Data below:

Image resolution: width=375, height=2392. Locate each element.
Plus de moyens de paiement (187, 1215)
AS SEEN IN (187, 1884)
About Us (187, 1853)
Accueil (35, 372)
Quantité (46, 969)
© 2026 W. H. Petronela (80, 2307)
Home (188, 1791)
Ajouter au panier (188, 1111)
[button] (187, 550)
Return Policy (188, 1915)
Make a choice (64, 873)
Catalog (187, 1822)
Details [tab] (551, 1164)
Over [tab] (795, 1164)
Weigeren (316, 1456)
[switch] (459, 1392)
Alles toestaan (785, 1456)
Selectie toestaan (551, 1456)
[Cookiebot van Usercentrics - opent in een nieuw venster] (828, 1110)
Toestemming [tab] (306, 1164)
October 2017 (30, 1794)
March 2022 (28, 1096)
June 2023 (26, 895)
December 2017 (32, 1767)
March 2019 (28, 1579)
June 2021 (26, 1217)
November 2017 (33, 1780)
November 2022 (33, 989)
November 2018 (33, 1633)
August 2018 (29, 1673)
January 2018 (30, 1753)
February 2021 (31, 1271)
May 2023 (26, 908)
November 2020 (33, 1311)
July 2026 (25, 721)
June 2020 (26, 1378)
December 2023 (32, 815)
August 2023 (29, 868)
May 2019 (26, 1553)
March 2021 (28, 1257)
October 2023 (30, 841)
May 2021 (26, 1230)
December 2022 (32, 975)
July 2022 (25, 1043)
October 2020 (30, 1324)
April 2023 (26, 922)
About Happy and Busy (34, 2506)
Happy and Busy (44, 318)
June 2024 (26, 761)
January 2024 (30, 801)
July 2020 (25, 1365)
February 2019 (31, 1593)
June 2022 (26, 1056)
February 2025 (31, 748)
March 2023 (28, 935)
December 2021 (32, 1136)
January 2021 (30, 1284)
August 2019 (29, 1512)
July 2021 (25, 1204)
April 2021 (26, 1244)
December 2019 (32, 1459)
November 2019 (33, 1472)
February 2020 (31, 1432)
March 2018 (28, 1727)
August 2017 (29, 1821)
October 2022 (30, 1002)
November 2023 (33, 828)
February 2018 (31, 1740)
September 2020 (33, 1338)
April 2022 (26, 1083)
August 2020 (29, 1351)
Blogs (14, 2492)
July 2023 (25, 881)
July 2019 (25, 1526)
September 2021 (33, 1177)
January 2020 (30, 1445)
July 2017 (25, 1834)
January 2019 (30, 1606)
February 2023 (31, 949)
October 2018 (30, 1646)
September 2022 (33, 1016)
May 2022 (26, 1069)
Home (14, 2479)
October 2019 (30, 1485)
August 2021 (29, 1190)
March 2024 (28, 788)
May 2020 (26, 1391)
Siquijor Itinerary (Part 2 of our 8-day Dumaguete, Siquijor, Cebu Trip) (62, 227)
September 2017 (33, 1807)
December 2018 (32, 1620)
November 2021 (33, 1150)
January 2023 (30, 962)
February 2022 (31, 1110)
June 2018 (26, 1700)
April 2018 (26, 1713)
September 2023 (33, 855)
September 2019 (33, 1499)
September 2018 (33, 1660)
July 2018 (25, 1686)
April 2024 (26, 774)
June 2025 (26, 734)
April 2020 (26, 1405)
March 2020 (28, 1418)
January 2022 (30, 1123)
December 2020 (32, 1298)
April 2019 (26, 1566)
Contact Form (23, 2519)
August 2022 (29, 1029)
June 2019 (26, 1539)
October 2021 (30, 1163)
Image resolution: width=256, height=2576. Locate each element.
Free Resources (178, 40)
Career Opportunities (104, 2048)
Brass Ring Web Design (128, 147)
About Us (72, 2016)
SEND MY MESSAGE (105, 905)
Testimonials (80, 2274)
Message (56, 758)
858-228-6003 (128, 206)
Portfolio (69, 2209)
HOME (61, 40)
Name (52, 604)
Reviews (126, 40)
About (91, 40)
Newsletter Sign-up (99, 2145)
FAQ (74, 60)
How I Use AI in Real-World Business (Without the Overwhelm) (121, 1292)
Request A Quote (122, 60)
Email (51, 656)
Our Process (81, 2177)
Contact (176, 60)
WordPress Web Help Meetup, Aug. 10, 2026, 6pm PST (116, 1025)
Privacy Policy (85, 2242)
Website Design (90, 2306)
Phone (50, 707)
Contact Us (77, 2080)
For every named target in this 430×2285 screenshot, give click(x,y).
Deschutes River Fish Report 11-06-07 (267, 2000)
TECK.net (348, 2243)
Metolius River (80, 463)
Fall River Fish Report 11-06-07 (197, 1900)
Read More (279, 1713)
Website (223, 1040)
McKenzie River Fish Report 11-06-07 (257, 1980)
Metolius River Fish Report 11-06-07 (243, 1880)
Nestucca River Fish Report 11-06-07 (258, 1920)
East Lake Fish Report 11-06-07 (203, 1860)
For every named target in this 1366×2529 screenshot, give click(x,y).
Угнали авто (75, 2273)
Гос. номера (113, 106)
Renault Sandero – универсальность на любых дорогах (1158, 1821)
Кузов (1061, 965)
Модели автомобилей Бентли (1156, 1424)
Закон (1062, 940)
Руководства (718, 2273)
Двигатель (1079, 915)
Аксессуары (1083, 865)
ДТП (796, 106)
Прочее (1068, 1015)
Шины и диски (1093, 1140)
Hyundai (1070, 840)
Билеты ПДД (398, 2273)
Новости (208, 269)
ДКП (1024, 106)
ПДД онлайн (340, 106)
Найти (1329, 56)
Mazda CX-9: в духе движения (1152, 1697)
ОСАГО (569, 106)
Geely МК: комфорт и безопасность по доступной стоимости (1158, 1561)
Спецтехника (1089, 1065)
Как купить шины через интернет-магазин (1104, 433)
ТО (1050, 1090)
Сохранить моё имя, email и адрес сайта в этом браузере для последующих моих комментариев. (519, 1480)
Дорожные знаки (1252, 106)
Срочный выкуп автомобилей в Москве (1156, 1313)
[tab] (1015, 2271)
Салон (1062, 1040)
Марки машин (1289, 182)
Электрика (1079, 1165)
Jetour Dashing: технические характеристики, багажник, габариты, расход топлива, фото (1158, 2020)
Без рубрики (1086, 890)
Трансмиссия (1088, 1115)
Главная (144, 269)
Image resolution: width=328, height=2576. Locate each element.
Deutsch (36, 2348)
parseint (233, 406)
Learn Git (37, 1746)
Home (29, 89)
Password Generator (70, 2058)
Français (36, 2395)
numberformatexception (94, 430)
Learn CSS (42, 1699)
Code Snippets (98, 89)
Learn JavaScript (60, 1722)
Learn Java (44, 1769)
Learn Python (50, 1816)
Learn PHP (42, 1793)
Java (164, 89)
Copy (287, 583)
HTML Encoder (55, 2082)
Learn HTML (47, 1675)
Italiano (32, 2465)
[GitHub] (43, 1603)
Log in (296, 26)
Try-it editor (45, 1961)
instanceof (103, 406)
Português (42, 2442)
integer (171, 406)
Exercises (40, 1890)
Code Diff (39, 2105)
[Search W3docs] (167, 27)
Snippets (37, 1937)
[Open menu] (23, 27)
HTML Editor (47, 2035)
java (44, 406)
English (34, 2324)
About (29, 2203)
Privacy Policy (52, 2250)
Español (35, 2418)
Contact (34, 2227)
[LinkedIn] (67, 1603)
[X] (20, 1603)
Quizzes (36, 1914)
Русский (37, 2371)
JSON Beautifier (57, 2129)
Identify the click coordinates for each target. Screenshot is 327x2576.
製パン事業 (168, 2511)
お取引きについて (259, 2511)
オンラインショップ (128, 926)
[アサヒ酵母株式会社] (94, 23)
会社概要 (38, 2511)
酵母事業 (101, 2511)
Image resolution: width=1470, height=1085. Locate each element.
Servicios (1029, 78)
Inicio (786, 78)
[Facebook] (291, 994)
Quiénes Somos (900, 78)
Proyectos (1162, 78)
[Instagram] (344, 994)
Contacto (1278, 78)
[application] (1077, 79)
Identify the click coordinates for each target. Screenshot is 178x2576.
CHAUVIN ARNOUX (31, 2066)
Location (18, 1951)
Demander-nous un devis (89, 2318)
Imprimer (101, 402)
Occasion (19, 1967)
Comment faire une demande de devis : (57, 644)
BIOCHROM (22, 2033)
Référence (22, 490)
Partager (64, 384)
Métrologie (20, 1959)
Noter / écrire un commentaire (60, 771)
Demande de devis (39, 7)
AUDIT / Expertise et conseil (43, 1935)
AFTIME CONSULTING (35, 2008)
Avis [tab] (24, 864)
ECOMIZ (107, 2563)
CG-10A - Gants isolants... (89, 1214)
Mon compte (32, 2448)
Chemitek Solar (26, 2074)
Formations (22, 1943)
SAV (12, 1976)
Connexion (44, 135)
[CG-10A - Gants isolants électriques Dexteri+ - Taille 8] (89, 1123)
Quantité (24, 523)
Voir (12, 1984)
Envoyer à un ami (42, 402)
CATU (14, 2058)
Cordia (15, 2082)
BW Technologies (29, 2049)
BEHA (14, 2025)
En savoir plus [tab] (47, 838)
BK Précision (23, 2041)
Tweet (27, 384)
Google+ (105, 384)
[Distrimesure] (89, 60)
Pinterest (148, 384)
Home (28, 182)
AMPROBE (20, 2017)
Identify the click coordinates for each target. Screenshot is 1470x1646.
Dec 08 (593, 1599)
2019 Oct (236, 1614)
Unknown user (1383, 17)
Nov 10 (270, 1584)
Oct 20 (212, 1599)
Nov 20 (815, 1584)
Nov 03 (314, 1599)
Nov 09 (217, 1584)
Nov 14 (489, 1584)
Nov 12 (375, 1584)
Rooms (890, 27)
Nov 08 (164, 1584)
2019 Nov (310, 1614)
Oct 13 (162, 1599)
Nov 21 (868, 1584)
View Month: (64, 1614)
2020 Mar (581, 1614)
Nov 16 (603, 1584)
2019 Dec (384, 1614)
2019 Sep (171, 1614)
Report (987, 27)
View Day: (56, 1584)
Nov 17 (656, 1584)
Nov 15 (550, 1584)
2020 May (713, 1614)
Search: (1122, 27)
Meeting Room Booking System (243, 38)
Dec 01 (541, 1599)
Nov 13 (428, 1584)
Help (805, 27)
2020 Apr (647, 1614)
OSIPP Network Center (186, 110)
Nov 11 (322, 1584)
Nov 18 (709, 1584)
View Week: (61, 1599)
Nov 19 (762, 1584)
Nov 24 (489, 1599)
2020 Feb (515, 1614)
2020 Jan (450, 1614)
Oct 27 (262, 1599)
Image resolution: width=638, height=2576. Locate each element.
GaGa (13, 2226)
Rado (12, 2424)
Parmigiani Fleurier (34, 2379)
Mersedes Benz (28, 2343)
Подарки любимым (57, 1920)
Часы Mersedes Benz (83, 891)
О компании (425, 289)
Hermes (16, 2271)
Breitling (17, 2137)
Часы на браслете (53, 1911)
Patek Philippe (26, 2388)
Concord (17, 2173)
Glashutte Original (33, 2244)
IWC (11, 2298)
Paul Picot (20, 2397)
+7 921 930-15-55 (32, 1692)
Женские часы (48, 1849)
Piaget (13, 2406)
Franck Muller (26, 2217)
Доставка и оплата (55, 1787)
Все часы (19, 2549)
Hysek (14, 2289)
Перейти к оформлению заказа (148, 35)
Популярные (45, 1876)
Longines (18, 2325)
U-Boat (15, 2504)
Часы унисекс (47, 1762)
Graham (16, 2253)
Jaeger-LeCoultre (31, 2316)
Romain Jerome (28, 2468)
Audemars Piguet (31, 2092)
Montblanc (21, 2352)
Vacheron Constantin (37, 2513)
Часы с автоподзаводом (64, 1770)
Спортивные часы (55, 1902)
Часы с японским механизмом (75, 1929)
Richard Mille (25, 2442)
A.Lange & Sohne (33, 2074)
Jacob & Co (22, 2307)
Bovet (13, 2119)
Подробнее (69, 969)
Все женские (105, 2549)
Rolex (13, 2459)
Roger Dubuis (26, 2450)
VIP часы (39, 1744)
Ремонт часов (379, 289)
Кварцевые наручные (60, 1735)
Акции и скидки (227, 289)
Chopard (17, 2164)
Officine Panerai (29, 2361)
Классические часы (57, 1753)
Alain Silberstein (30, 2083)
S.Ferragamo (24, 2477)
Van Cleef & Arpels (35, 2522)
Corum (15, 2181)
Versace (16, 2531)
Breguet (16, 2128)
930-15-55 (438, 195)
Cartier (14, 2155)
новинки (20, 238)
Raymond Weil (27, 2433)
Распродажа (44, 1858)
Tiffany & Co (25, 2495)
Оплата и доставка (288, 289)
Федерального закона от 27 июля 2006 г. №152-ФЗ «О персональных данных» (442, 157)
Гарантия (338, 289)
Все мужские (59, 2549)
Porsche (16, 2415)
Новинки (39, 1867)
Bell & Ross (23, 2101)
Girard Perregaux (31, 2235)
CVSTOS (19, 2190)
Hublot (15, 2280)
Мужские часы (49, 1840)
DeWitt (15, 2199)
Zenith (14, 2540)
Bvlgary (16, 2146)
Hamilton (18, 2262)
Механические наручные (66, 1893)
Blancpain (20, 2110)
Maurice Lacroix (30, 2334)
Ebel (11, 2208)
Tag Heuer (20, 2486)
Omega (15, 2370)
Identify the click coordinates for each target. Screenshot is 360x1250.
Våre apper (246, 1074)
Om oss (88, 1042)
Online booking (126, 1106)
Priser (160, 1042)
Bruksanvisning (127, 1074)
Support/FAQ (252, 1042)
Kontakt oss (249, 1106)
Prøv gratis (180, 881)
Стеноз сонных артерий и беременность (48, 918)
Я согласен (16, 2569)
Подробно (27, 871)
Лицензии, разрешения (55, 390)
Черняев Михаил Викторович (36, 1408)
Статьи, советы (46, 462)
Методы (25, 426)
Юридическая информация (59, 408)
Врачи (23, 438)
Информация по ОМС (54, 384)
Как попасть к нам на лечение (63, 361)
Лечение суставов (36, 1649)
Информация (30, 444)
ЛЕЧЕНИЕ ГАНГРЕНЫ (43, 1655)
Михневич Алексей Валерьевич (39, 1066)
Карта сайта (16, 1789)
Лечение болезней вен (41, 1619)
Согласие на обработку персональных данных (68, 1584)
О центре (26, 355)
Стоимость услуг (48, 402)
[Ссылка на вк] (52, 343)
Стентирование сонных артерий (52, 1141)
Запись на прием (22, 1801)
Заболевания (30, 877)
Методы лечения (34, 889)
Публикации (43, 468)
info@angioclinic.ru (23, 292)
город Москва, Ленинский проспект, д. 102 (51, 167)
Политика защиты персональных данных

End of Data.

§ **Your objective**: Look above for the line containing "BEHA (14, 2025)". Output from there through the line containing "Mersedes Benz (28, 2343)", exactly and inclusively.

§ **Task output**:
BEHA (14, 2025)
En savoir plus [tab] (47, 838)
BK Précision (23, 2041)
Tweet (27, 384)
Google+ (105, 384)
[Distrimesure] (89, 60)
Pinterest (148, 384)
Home (28, 182)
AMPROBE (20, 2017)
Identify the click coordinates for each target. Screenshot is 1470x1646.
Dec 08 (593, 1599)
2019 Oct (236, 1614)
Unknown user (1383, 17)
Nov 10 (270, 1584)
Oct 20 (212, 1599)
Nov 20 (815, 1584)
Nov 03 (314, 1599)
Nov 09 (217, 1584)
Nov 14 (489, 1584)
Nov 12 (375, 1584)
Rooms (890, 27)
Nov 08 (164, 1584)
2019 Nov (310, 1614)
Oct 13 (162, 1599)
Nov 21 (868, 1584)
View Month: (64, 1614)
2020 Mar (581, 1614)
Nov 16 (603, 1584)
2019 Dec (384, 1614)
2019 Sep (171, 1614)
Report (987, 27)
View Day: (56, 1584)
Nov 17 (656, 1584)
Nov 15 (550, 1584)
2020 May (713, 1614)
Search: (1122, 27)
Meeting Room Booking System (243, 38)
Dec 01 (541, 1599)
Nov 13 (428, 1584)
Help (805, 27)
2020 Apr (647, 1614)
OSIPP Network Center (186, 110)
Nov 11 (322, 1584)
Nov 18 (709, 1584)
View Week: (61, 1599)
Nov 19 (762, 1584)
Nov 24 (489, 1599)
2020 Feb (515, 1614)
2020 Jan (450, 1614)
Oct 27 (262, 1599)
Image resolution: width=638, height=2576. Locate each element.
GaGa (13, 2226)
Rado (12, 2424)
Parmigiani Fleurier (34, 2379)
Mersedes Benz (28, 2343)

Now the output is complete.